Thune told reporters that if Trump’s proposal became law, it would “probably deprive an awful lot of people of access to credit around the country” and “credit cards will probably become debit cards.” The Senate leader is not advocating for the change.

Johnson suggested that perhaps Trump was not thinking clearly. “One of the things that the president probably had not thought through is the negative secondary effect,” he said before explaining that credit card companies “would just stop lending money, and maybe they cap what people are able to borrow at a very low amount.”

Despite the initial poor reviews, Trump has a habit of upending the apple cart and remaking Republican orthodoxy in the process. His views on immigration were once considered extreme. Now they are part of the party platform. Similarly, tariffs amounted to economic heresy among free-market minded Republicans before the GOP embraced them as a necessary tool.

Motivating the latest presidential brainstorm: affordability.

While Trump has promised a new Golden Age for America, the benefits have yet to trickle down to the kitchen tables of regular families, judging by public polling. Despite healthy growth and inflation numbers, a majority of Americans, 55%, disapprove of the way Trump is handling the economy. White House Deputy Chief of Staff James Blair put the electoral problem in blunt terms ahead of this year’s midterms, telling Vanity Fair if voters “don’t feel good about economics, we are fucked.”

There are some Republicans cheering Trump’s more muscular use of the federal government, most notably Missouri Sen. Josh Hawley. He proposed legislation to cap credit card interest rates at 18% three years ago, telling RCP at the time that it would be a “fair” and “common-sense” way to give “the working class a chance.” The idea was panned by conservatives, who complained that Hawley sounded too much like his Democratic Socialist colleague, Vermont Sen. Bernie Sanders.

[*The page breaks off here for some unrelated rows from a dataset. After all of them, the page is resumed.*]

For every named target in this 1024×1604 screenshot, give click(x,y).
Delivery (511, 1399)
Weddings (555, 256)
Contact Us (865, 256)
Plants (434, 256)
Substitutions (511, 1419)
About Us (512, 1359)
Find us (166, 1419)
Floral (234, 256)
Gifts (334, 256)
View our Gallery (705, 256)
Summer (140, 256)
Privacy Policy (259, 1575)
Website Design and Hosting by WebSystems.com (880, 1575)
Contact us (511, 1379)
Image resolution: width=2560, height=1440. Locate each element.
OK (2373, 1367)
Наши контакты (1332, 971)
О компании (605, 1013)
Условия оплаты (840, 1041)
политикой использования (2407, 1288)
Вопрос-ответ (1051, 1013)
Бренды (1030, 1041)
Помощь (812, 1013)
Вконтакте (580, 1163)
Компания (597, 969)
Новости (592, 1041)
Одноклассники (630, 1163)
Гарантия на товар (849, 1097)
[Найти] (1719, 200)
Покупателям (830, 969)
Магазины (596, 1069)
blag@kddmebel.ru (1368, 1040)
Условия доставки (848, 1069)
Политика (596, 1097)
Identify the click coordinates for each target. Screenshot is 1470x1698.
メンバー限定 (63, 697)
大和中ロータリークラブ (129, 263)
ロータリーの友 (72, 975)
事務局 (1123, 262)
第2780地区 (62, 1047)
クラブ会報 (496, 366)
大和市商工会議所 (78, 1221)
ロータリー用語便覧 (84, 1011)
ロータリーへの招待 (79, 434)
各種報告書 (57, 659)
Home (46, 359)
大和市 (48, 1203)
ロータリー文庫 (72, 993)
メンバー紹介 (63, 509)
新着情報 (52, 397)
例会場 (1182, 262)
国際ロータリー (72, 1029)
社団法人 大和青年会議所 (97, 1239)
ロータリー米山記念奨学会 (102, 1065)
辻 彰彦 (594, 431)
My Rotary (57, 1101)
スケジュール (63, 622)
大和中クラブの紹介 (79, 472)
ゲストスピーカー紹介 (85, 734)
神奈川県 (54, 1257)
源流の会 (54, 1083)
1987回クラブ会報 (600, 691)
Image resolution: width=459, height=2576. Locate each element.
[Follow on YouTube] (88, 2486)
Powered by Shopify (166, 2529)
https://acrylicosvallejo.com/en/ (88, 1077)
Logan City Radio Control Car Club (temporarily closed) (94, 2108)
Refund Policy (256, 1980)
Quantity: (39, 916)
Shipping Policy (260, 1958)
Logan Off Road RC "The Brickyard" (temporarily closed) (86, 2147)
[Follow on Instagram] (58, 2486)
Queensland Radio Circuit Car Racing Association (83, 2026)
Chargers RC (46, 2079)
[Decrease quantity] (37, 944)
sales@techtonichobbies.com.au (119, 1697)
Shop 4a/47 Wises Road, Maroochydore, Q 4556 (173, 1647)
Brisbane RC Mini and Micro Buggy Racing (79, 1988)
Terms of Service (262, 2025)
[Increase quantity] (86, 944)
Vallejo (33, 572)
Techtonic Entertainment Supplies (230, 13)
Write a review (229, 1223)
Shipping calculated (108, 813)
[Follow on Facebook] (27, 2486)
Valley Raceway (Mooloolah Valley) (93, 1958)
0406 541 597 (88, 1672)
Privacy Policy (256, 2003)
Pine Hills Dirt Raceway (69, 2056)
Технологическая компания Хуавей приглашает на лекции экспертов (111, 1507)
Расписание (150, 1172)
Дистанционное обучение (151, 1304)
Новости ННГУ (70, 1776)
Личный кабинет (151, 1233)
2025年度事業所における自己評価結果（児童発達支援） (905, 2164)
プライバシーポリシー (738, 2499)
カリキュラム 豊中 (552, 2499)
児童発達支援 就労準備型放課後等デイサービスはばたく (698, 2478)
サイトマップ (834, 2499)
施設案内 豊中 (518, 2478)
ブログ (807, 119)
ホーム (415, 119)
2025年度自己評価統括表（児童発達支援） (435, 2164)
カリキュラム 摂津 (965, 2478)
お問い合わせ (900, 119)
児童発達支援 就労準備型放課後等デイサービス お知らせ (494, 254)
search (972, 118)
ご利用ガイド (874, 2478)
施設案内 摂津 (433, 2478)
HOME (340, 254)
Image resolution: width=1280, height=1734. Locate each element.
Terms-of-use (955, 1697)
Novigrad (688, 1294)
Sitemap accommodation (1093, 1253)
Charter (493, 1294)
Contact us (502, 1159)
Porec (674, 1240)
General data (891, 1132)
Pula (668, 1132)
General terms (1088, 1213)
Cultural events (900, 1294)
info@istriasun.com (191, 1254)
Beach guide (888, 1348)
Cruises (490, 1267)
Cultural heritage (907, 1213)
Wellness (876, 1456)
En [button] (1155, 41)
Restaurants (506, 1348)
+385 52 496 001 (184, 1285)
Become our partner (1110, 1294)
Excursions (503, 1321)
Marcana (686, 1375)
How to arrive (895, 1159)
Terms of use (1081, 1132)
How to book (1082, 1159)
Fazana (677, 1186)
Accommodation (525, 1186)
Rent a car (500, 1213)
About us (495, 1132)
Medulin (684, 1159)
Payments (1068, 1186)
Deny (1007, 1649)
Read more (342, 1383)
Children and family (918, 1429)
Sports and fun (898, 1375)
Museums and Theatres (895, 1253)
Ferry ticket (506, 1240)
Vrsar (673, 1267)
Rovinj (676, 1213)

Other Republicans do not recognize Trump 2.0. This includes former Vice President Mike Pence. In an interview with RealClearPolitics Thursday, Pence was aghast at the progressive turn of his former boss. “I feel like a mosquito in a nudist colony,” he said. From the tariff policy to the new credit card proposal, he said, “I don’t know where to start.”

“The most rudimentary understanding of the financial industry tells you that this will just greatly reduce the availability of credit for middle- and low-income Americans,” he said. “It just will. Price controls don’t work.”

But Trump seems to believe that they do. And according to the White House, he is ready to sidestep his own party, to work with Warren and others, to give them a try.